Each of these scenarios can disrupt the installation process, often seen during the device enrollment phase.

User experience

When these interruptions occur, app installations simply stop, leaving users without a clear resolution. This issue can be particularly challenging as it can happen at multiple stages:

  1. During a WiFi switch.
  2. While installing any network system extensions (in my tests in total three).
  3. At the initiation of a VPN connection.

Unfortunately, even if Microsoft’s Company Portal is installed, syncing the device doesn’t rectify this issue. A device reboot can temporarily restart the installations, but they may halt again upon encountering the same interruptions.

Wait? What?!?!?

Developing a workaround

Analyzing the IntuneMDMDaemon.log file revealed key insights. For instance, an error in the log for Microsoft Edge showed an issue with downloading the app binary file. This suggests that the IntuneMDMDaemon struggles to download the necessary packages, leading to halted installations without any retry mechanism.

2024-01-25 07:10:01:920 | IntuneMDM-Daemon | I | 13242 | AppInstallManager+Logging | Error downloading app binary file. PolicyID: 37432470-3dcd-4835-ba9a-df66c4102601, AppName: Microsoft Edge, ExitCode: -2016214735, ErrorDetails: Cannot download app binary file.,ComplianceState: Error, EnforcementState: Error

The Script Solution

To circumvent this, I developed a shell script that:

  • Checks the status of required apps.
  • Restarts the IntuneMDMDaemon process if an app is found installed or - if the initial VPN connection was successful. Currently, the script does not address WiFi changes, but this may be incorporated later if necessary.

Workaround Challenges

An interesting observation was that restarting the IntuneMDMDaemon inadvertently triggers the shell script again. To prevent repetitive executions, I incorporated a check to determine if the script had already been initiated but not all apps were installed.

Future Plans

I am in the process of refining this script for public use and plan to share it on GitHub. This will allow others facing similar issues to test and adapt the script for their specific needs. Nevertheless, I thought publishing this findings maybe help others with their enrollment/app installation issues, even before publishing the script. Please see update #2.
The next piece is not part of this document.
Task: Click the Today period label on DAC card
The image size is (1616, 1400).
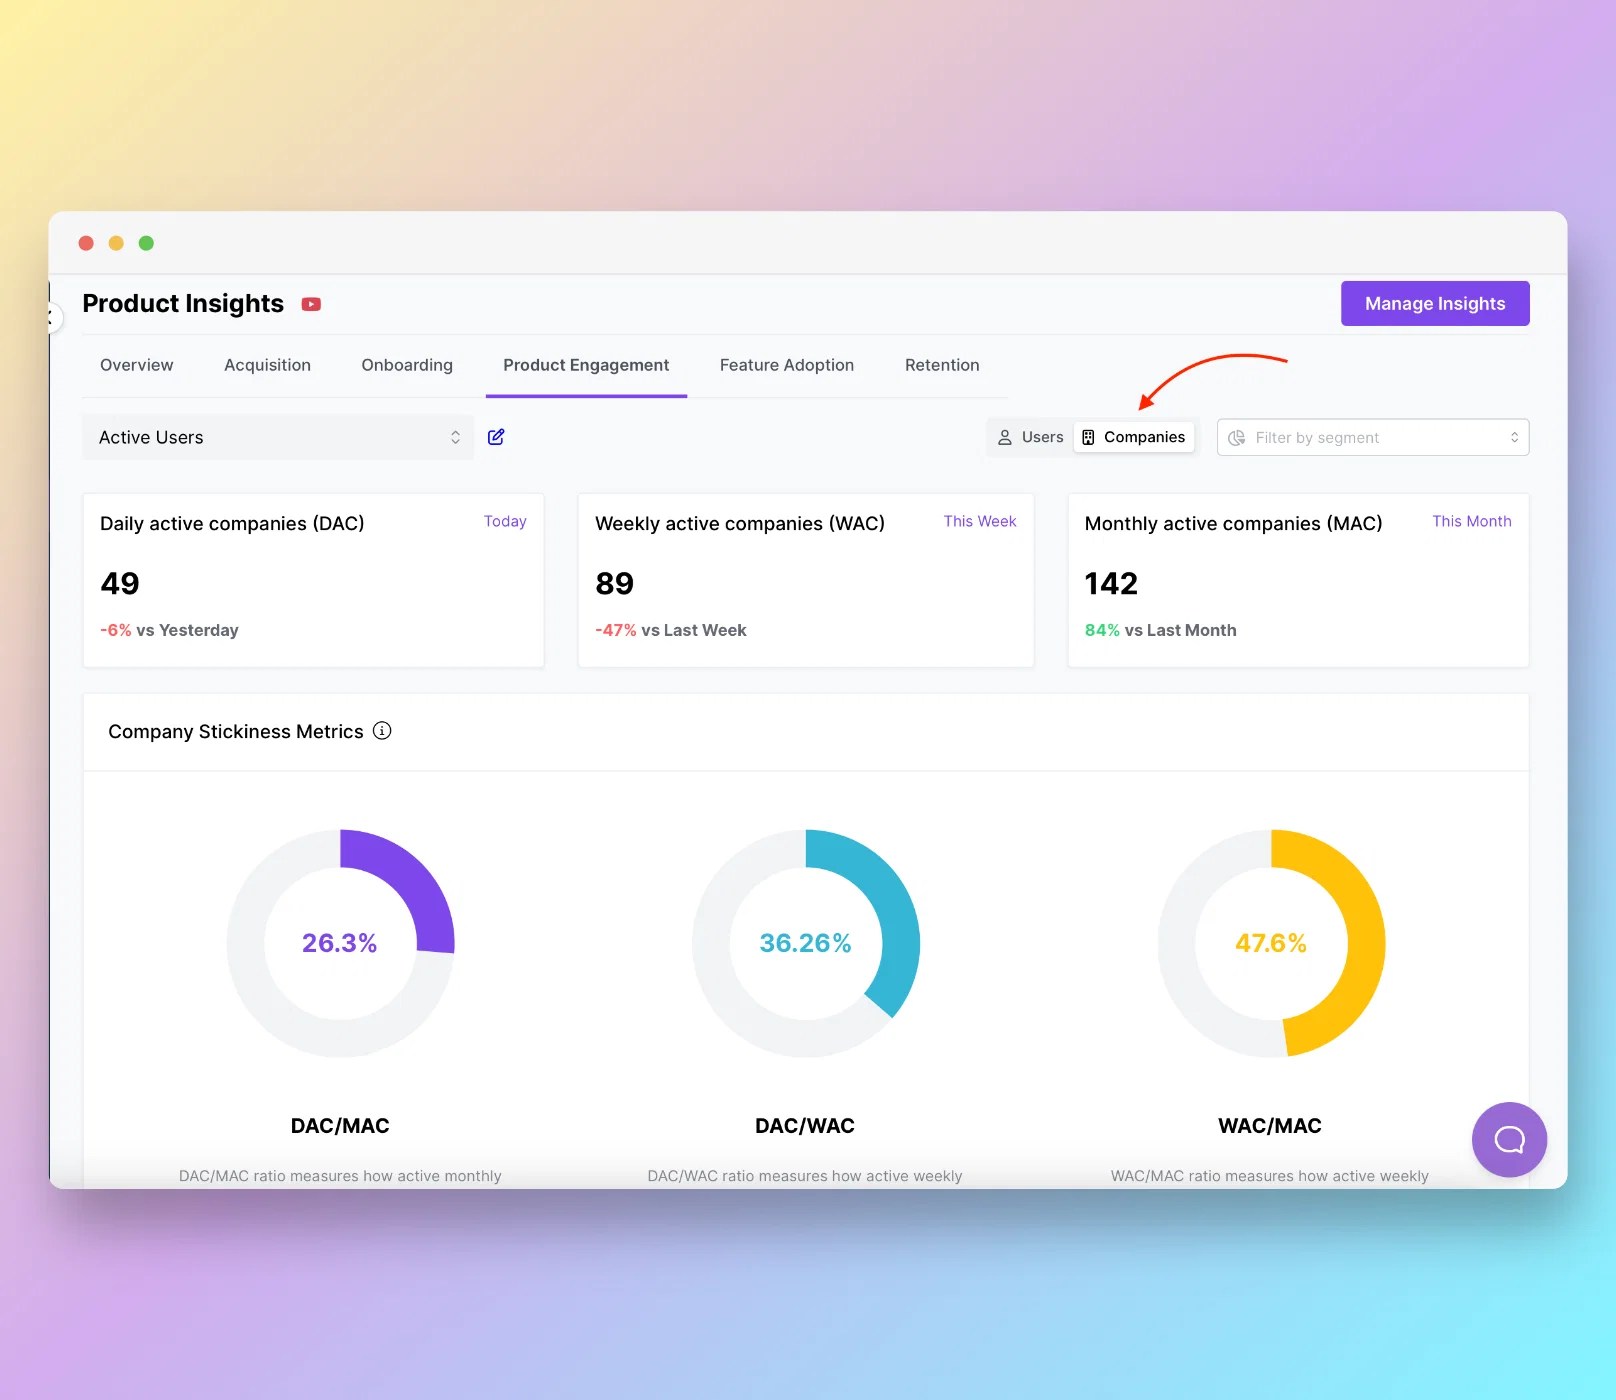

In any case this should not be the way to go in any productive environment.

Vendors involved

Currently I have an open ticket at the Microsoft Intune support as well as a sibling ticket at Apple Care Enterprise. Currently, the MS ticket is analysed and hopefully the root cause of this can be found. I will update the post with new information from both cases.
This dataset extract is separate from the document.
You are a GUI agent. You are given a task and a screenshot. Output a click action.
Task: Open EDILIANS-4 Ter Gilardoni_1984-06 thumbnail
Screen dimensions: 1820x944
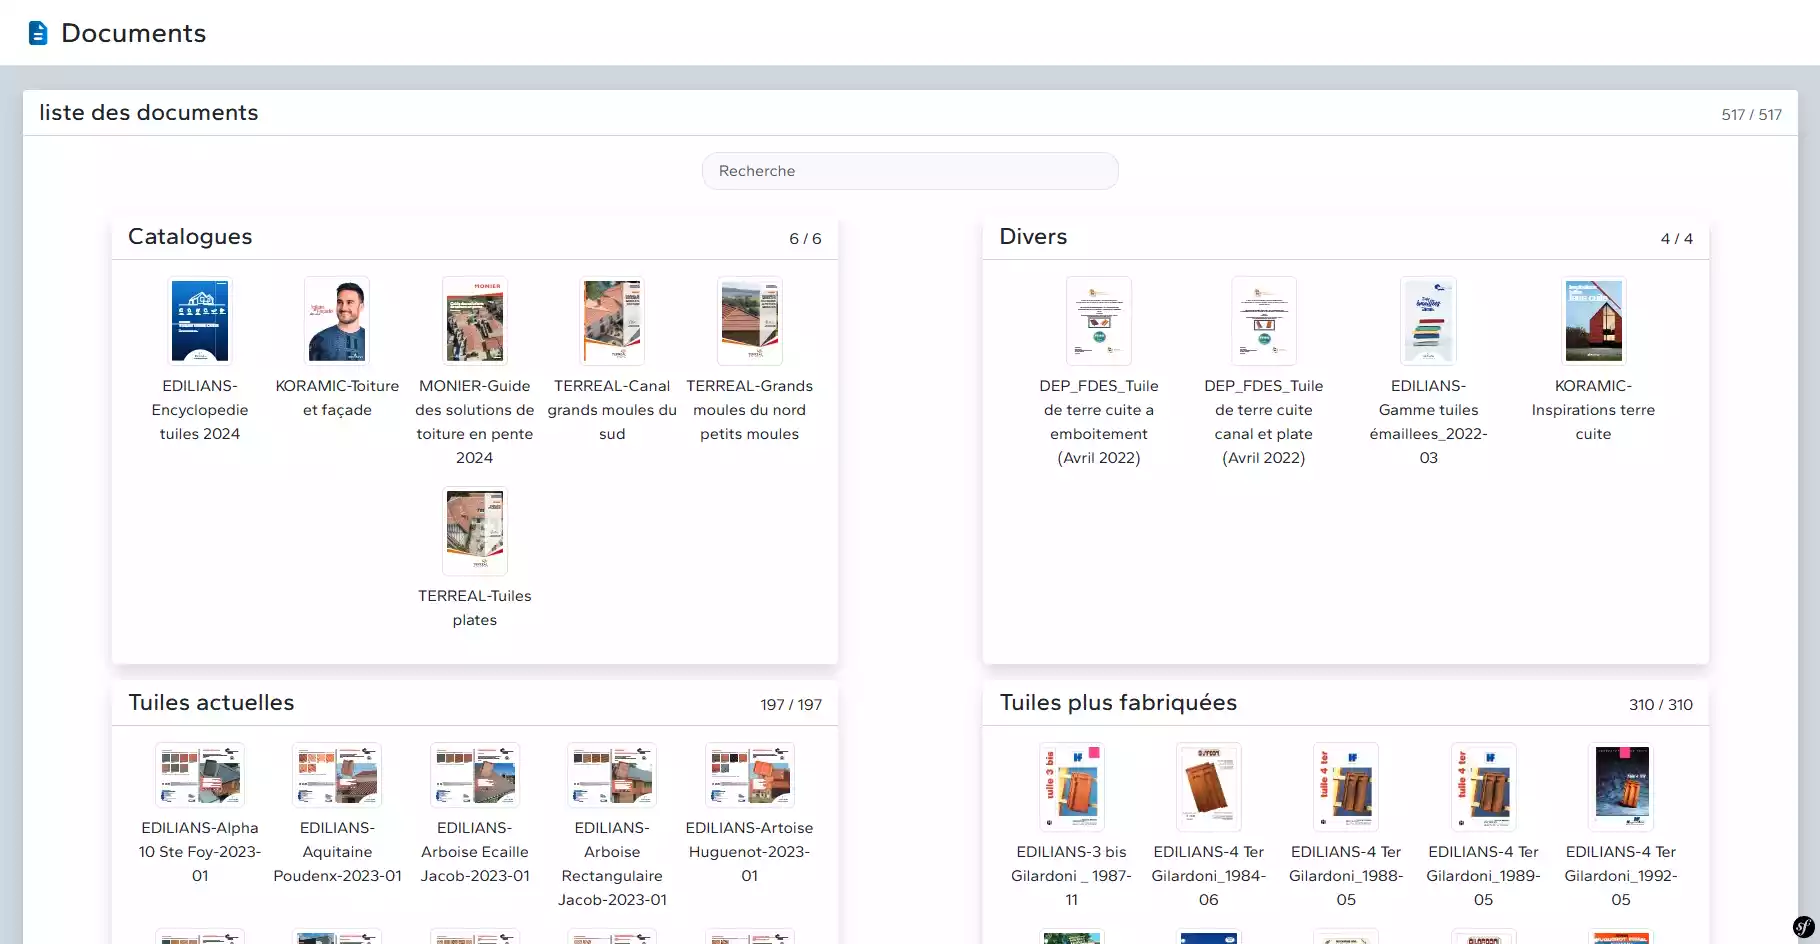pos(1209,787)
Update #1 - 2024-01-31 08:10 CET

Intune Product Group confirmed that the implementation of IntuneMDMDaemon/Sidecar in Company Portal for macOS is not handling the installation of systemextensions gracefully. They are now aware and working on a fix in an upcoming Company Portal for macOS release. I emphasised that it would be good to check the two other problems (WiFi change during downloads and connecting to a VPN during downloads) and address them as well in the upcoming update if possible.

Update #2 - 2024-02-05 07:20 CET

I published my workaround bash script on my GitHub account. Maybe you wanna check it out and I would be happy to get feedback if something can be done more elegant or if I did any major error in it.
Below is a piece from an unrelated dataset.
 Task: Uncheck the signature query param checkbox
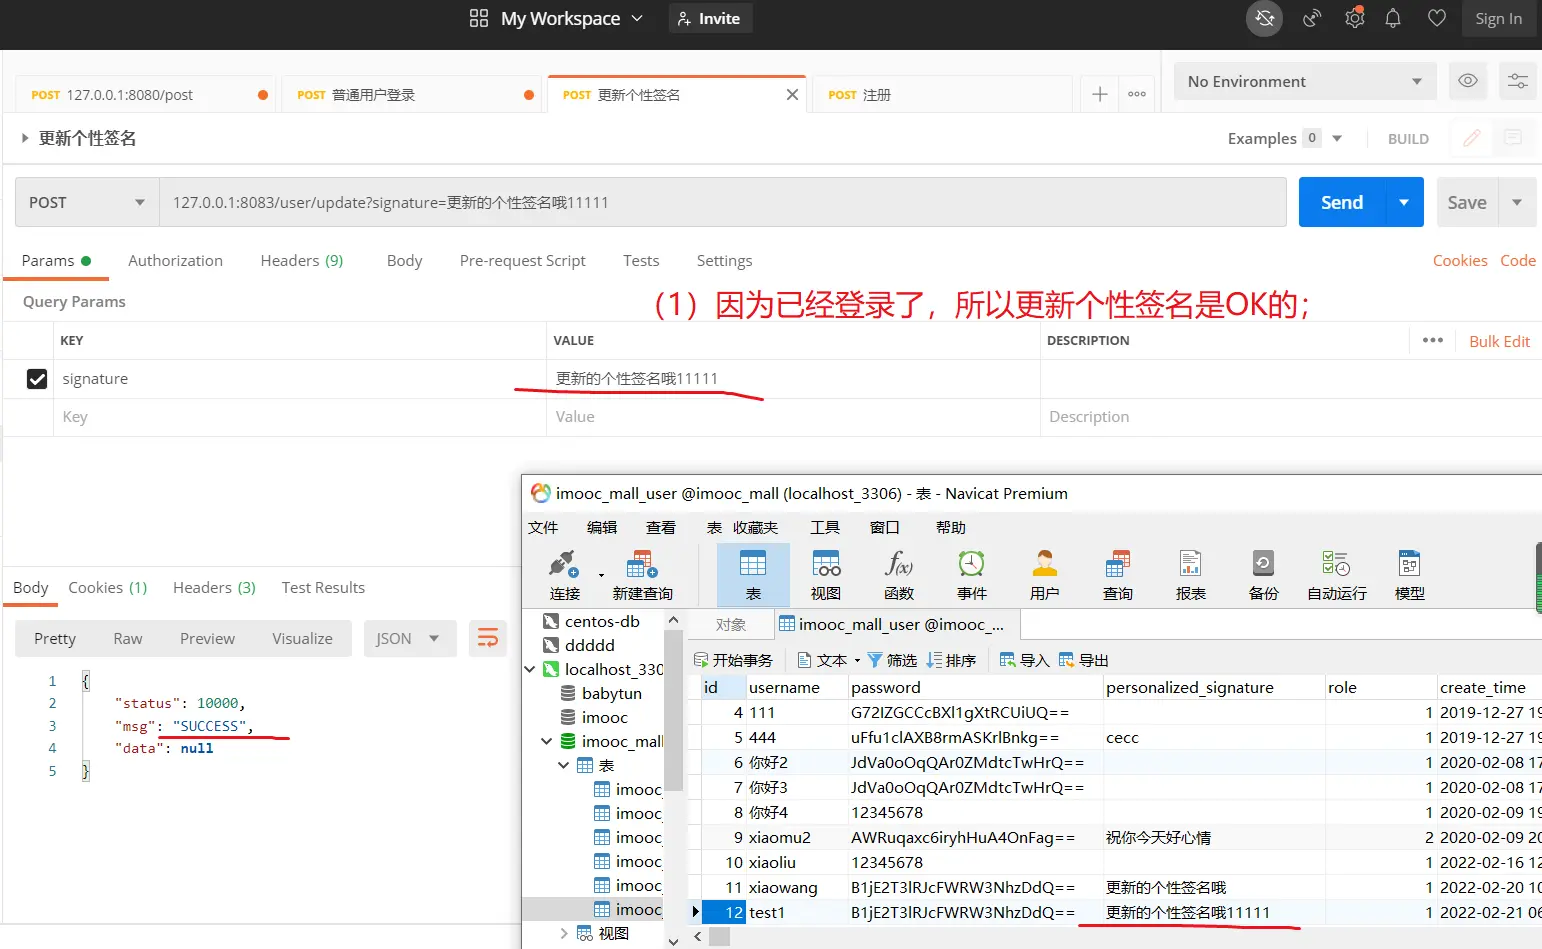(37, 379)
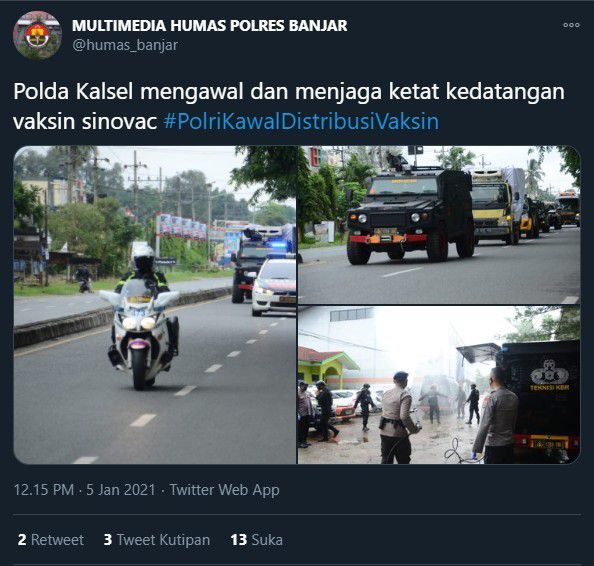Viewport: 594px width, 566px height.
Task: View the 13 Suka likes list
Action: tap(256, 540)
Update #3 - 2024-04-09 22:10 CEST

Two days ago the IntuneMDMAgent version 2404.005 was released by Microsoft (more information how to check for the version here: Update #3) This new version introduced a new mechanism of retrying app binary downloads. Currently, this has three attempts of downloading the binary. This significantly improved the enrollment flow and might work a lot better for some Intune macOS admins. This is a great achievment. Sadly, it does not fully solve my issue with the more than three interuption we face during our enrollents. I will create reproductions of my issue and report this to Microsoft.